Your goal: The complete listing, repeated precisely, must form the answer.

=== Exercise data ===

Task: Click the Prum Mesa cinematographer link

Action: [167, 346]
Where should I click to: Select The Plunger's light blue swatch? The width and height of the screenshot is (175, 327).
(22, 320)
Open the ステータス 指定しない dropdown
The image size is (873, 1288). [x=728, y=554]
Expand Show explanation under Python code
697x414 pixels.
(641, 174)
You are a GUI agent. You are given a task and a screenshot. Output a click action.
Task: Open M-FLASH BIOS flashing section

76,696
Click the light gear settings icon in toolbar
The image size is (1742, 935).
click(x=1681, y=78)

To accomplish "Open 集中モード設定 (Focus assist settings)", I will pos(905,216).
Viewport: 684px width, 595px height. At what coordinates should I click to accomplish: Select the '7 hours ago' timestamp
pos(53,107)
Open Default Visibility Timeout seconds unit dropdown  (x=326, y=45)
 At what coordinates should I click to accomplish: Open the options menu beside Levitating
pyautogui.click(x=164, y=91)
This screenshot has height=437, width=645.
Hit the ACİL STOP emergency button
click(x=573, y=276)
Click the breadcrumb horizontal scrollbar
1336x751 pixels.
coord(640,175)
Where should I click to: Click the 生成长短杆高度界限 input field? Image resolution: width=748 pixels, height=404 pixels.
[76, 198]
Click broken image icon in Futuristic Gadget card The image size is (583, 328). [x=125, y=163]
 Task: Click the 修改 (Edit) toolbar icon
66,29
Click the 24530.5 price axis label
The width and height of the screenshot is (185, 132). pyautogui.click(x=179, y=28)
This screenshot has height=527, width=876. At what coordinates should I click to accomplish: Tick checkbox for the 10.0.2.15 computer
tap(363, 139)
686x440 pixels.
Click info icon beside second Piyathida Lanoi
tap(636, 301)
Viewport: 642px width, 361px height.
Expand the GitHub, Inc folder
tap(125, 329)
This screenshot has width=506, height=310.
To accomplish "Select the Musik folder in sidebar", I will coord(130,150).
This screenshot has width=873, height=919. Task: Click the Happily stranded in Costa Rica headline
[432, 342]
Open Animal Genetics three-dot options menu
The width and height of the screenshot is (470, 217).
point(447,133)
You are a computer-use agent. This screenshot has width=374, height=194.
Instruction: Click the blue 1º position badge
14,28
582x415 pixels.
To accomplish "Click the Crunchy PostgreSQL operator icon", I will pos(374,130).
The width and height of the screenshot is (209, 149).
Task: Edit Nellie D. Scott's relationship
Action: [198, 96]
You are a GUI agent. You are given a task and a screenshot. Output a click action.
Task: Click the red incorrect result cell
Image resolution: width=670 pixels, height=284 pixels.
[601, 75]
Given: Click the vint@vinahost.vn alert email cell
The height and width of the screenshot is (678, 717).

===

Solution for this problem:
Task: Click the Prum Mesa cinematographer link

Action: [167, 346]
Where should I click to: Select The Plunger's light blue swatch? The width and height of the screenshot is (175, 327).
(22, 320)
Open the ステータス 指定しない dropdown
The image size is (873, 1288). [x=728, y=554]
Expand Show explanation under Python code
697x414 pixels.
(641, 174)
You are a GUI agent. You are given a task and a screenshot. Output a click action.
Task: Open M-FLASH BIOS flashing section

76,696
Click the light gear settings icon in toolbar
The image size is (1742, 935).
click(x=1681, y=78)

To accomplish "Open 集中モード設定 (Focus assist settings)", I will pos(905,216).
Viewport: 684px width, 595px height. At what coordinates should I click to accomplish: Select the '7 hours ago' timestamp
pos(53,107)
Open Default Visibility Timeout seconds unit dropdown  (x=326, y=45)
 At what coordinates should I click to accomplish: Open the options menu beside Levitating
pyautogui.click(x=164, y=91)
This screenshot has height=437, width=645.
Hit the ACİL STOP emergency button
click(x=573, y=276)
Click the breadcrumb horizontal scrollbar
1336x751 pixels.
coord(640,175)
Where should I click to: Click the 生成长短杆高度界限 input field? Image resolution: width=748 pixels, height=404 pixels.
[76, 198]
Click broken image icon in Futuristic Gadget card The image size is (583, 328). [x=125, y=163]
 Task: Click the 修改 (Edit) toolbar icon
66,29
Click the 24530.5 price axis label
The width and height of the screenshot is (185, 132). pyautogui.click(x=179, y=28)
This screenshot has height=527, width=876. At what coordinates should I click to accomplish: Tick checkbox for the 10.0.2.15 computer
tap(363, 139)
686x440 pixels.
Click info icon beside second Piyathida Lanoi
tap(636, 301)
Viewport: 642px width, 361px height.
Expand the GitHub, Inc folder
tap(125, 329)
This screenshot has width=506, height=310.
To accomplish "Select the Musik folder in sidebar", I will coord(130,150).
This screenshot has width=873, height=919. Task: Click the Happily stranded in Costa Rica headline
[432, 342]
Open Animal Genetics three-dot options menu
The width and height of the screenshot is (470, 217).
point(447,133)
You are a computer-use agent. This screenshot has width=374, height=194.
Instruction: Click the blue 1º position badge
14,28
582x415 pixels.
To accomplish "Click the Crunchy PostgreSQL operator icon", I will pos(374,130).
The width and height of the screenshot is (209, 149).
Task: Edit Nellie D. Scott's relationship
Action: [198, 96]
You are a GUI agent. You are given a task and a screenshot. Output a click action.
Task: Click the red incorrect result cell
Image resolution: width=670 pixels, height=284 pixels.
[601, 75]
Given: Click the vint@vinahost.vn alert email cell
The height and width of the screenshot is (678, 717).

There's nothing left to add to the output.